幸い、当時は存在しなかった手立てを私たちは持っている。国際協調の枠組みだ。
75年前には、G8もG20もWTOもなかった。大恐慌などの反省から築き上げた、この国際協調の
枠組みを活用しない手はない。
ところが、現実は逆方向へと動きつつある。世界銀行の予測によれば、今年の世界の貿易量は
1982年以来初めて、前年を下回りそうだ。
昨年11月に開かれたG20金融サミットで、首脳らは「協調」を高らかにうたった。
08年内にWTOの自由化交渉で大枠合意をめざすこと、少なくとも1年間、新たな貿易障壁を
築かないことを誓った。だが参加国のロシアとインドは、たちまち関税の一部引き上げを決め、
インドネシアやアルゼンチンも輸入制限に動いた。
WTO交渉は合意のための閣僚会合さえ開けなかった。
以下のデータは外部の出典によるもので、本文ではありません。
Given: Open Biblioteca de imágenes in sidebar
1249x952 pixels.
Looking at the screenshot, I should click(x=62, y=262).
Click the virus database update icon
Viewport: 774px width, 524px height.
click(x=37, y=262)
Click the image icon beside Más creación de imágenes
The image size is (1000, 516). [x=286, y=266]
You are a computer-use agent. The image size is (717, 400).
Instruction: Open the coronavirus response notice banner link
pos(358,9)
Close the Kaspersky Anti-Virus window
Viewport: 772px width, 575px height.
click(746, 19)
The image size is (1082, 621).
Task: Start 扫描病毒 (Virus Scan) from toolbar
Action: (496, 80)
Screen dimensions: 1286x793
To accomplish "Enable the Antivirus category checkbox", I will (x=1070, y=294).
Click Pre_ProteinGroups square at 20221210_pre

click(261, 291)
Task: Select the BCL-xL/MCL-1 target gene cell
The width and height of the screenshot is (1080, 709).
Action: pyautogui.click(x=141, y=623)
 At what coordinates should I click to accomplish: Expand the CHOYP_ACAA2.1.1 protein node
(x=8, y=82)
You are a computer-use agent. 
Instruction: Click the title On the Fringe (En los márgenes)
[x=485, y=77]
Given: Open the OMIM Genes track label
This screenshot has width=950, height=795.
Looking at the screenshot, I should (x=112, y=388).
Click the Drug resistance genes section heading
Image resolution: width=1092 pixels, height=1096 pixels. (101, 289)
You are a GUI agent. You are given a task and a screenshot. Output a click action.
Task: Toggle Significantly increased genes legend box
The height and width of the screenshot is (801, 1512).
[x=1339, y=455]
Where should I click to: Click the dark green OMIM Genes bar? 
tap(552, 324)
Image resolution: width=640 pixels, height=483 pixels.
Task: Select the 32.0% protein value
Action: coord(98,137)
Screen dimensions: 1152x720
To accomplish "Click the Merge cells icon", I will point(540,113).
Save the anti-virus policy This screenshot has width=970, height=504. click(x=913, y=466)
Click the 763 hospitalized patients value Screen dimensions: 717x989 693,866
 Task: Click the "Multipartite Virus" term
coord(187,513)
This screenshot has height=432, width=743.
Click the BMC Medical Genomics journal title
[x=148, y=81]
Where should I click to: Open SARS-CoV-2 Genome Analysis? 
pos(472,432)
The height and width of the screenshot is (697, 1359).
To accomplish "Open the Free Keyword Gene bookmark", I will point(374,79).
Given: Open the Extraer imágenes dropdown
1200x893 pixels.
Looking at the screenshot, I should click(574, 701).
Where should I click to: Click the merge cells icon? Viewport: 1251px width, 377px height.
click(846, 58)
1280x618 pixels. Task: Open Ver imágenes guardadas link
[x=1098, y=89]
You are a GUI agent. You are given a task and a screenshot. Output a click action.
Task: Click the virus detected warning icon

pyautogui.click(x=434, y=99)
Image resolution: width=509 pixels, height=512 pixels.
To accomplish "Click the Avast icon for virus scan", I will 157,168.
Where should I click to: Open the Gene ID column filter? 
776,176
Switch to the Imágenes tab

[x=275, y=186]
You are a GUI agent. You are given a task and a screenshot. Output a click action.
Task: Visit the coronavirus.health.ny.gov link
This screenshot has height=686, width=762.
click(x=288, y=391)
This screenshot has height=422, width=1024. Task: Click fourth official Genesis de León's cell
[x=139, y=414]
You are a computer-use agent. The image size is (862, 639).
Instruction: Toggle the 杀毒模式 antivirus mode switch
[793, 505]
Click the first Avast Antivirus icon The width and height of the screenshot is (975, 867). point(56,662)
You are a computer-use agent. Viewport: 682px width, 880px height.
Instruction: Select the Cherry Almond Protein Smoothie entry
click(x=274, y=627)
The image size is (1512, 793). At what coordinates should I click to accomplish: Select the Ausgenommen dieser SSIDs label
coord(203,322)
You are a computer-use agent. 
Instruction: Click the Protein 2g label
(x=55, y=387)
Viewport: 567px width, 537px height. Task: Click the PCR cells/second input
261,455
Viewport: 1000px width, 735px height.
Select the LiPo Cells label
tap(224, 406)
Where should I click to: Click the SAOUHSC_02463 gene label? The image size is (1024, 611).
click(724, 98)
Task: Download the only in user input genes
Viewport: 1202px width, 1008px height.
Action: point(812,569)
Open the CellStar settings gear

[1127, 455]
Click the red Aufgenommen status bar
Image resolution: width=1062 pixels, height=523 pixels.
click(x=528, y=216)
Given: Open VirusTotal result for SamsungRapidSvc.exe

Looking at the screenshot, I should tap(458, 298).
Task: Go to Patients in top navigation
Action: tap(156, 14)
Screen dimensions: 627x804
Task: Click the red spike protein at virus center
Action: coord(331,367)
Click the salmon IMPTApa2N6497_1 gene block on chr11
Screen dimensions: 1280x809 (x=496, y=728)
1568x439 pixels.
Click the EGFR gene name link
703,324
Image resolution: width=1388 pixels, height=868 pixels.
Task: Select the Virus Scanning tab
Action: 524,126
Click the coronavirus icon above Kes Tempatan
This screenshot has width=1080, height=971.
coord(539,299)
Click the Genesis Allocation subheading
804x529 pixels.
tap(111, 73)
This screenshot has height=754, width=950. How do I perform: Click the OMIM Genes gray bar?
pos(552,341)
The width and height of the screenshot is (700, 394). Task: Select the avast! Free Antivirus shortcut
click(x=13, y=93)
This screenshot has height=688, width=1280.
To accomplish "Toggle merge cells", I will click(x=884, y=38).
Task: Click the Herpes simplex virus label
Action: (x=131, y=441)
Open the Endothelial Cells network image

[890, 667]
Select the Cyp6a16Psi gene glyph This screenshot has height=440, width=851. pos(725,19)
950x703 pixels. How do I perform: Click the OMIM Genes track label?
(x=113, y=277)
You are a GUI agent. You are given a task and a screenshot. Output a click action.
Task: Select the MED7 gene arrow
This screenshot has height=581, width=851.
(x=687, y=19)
G20は早くも期待を裏切った。
米大手自動車メーカーへの米政府支援も国内企業に対する補助金の役割を果たす。
こうした支援策は他国の対抗策を招き、保護主義を加速させかねない。
恐怖にかられ、市場を閉ざすことや通貨を切り下げることによって国内の雇用を守ろうとした
保護主義は、かつて恐慌を一層深刻化、長期化させた。
他国の犠牲のもと優位に立とうとする近隣窮乏化政策はナショナリズムと共鳴した。
同じ道をたどることのないよう、日本は開かれた市場の維持と景気対策での国際協調を
ねばり強く他国に働きかけねばならない。
自由貿易の恩恵を最も受けてきた国の一つとしての責務でもある。
保護主義を排除する努力に加え、日本自らが国内にとどまらない景気刺激策を打ち出すべきだ。
「内需拡大」が叫ばれているが、国内の消費や投資を喚起する策だけでは不十分である。